### [Text section]
★ ★ ★ ★
So I'm making a CD for Jen, and that naturally leads me to realize that I haven't yet returned the defective CD player I got for Christmas.

Part of it is sheer laziness. The whole rigamarole of returning something is just so unappetizing, that if it hadn't cost what it did, and if I didn't want the damn thing, I wouldn't bother.

But another part of it - the main part of it, if I'm honest - is that I specifically don't want to go down to J&R.

It means I have to get off the subway at Broadway/Nassau.

It means I have to learn whether or not the Broadway/Fulton Street exit - the one I used every day for 3 years - is still there, or if it's totally closed down.

It means coming up right *there* at Ground Zero, and I can't wrap my head around it.

You know, people can say all sorts of shit about how this country has responded, and they can be skeptical of the new surge in patriotism, and disgusted by the flagwaving and what have you.

Whatever. That's fine.

But I lived through two hours of not knowing if my father was dead or alive. Actually believed for those two hours that he *was* dead.

I am very lucky. He got out and survived.
★ ★ ★ ★
### [Collected data]
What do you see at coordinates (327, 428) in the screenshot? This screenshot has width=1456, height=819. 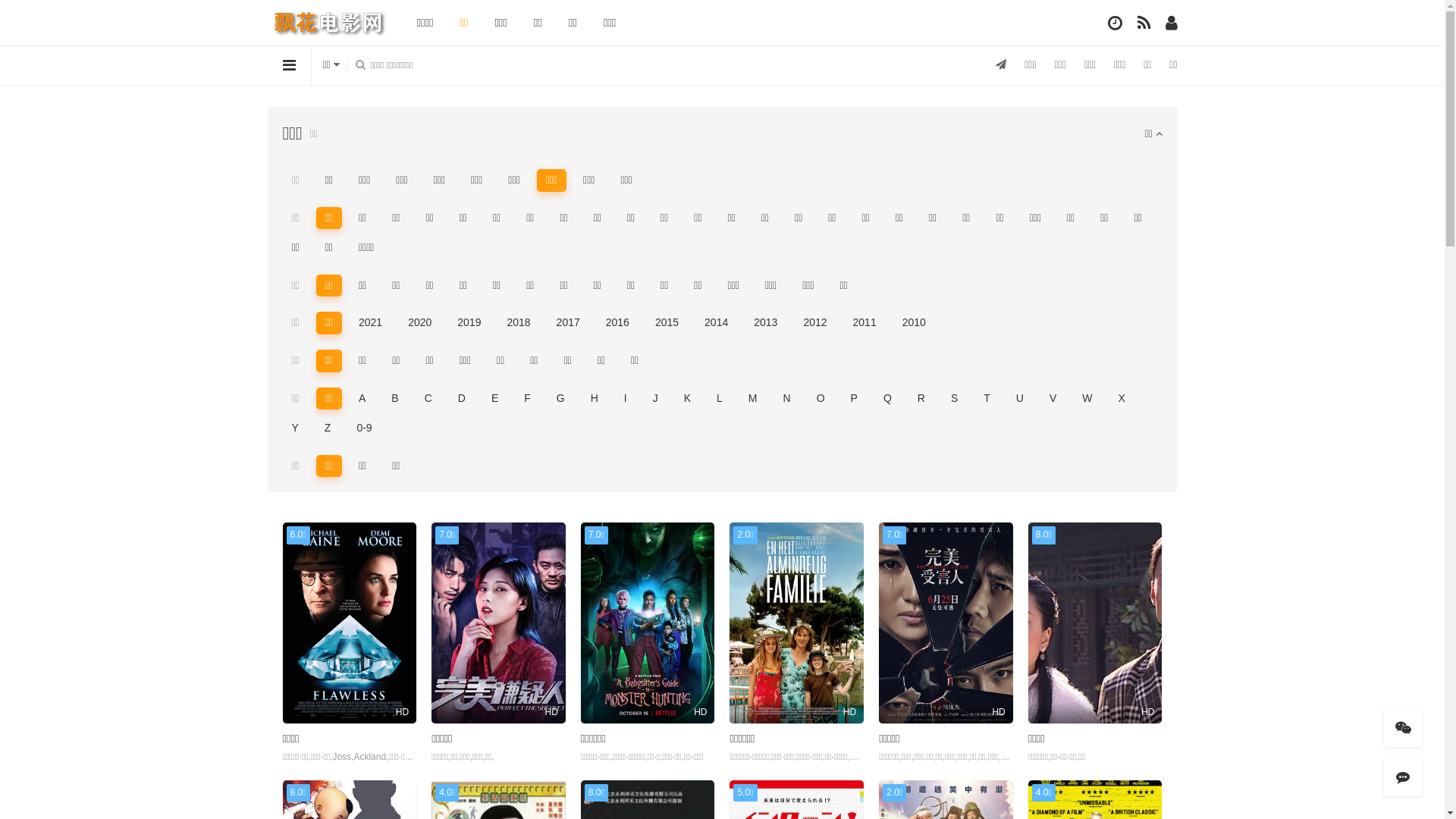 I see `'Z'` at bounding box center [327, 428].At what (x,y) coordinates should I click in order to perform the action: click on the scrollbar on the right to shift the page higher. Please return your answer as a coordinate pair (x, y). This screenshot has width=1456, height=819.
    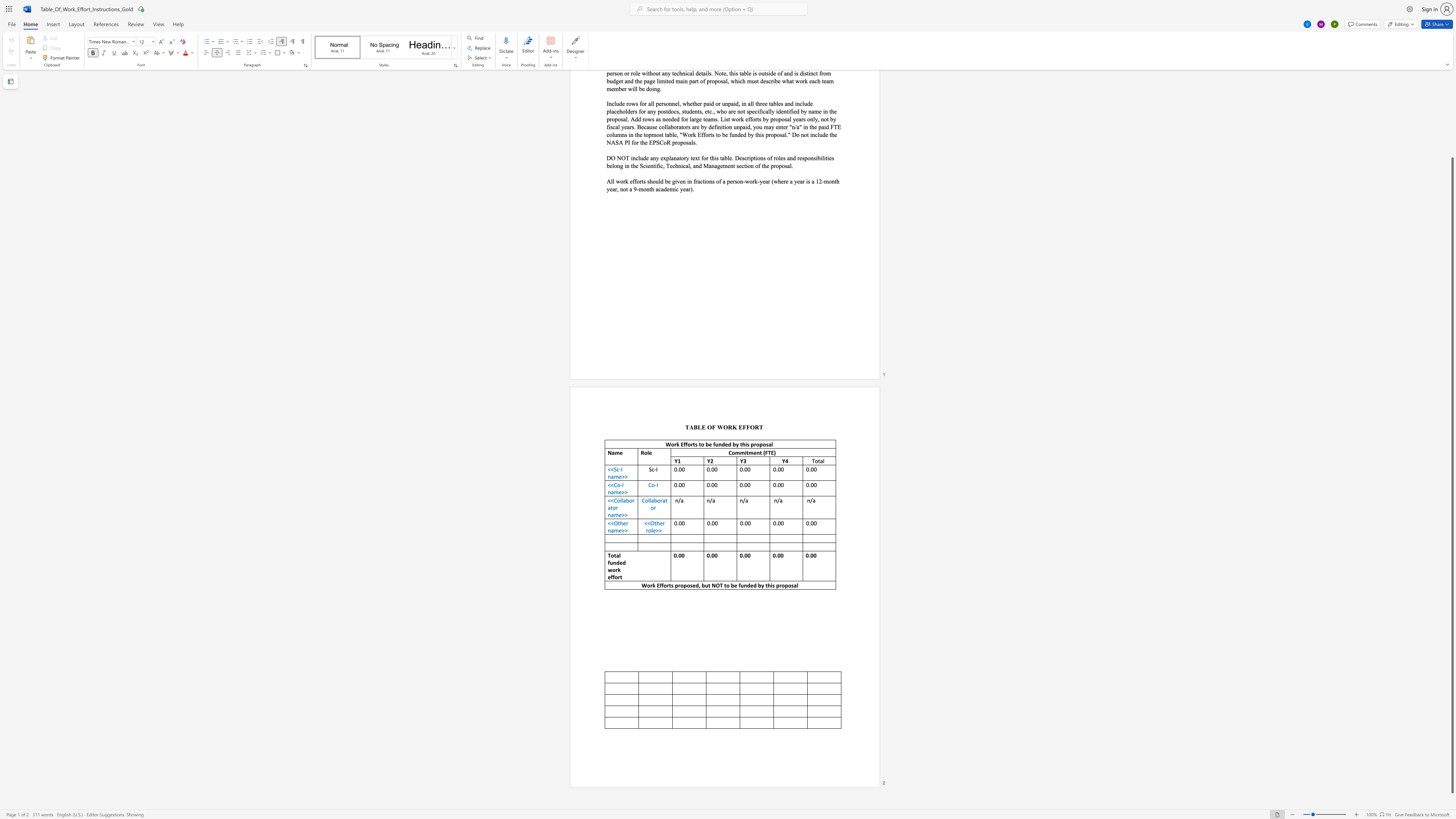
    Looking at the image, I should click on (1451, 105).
★ ★ ★ ★
### [Written problem A]
In the text about returning the CD player, at which subway stop does the writer say going to J&R means getting off?
### [Written problem B]
In the text about returning the CD player, replace "patriotism" with "nationalism" and give everything from "You know, people" down to "what have you." with that change.
### [Written problem C]
Using the text about returning the CD player, say whether each statement agrees with it: (i) The writer used the Broadway/Fulton Street exit every day for three years. (ii) The writer's father died. (iii) The writer received the CD player as a birthday present.

### [Right answer A]
Broadway/Nassau.

### [Right answer B]
You know, people can say all sorts of shit about how this country has responded, and they can be skeptical of the new surge in nationalism, and disgusted by the flagwaving and what have you.

### [Right answer C]
(i) Yes: "the one I used every day for 3 years"
(ii) No: "He got out and survived."
(iii) No: "the defective CD player I got for Christmas"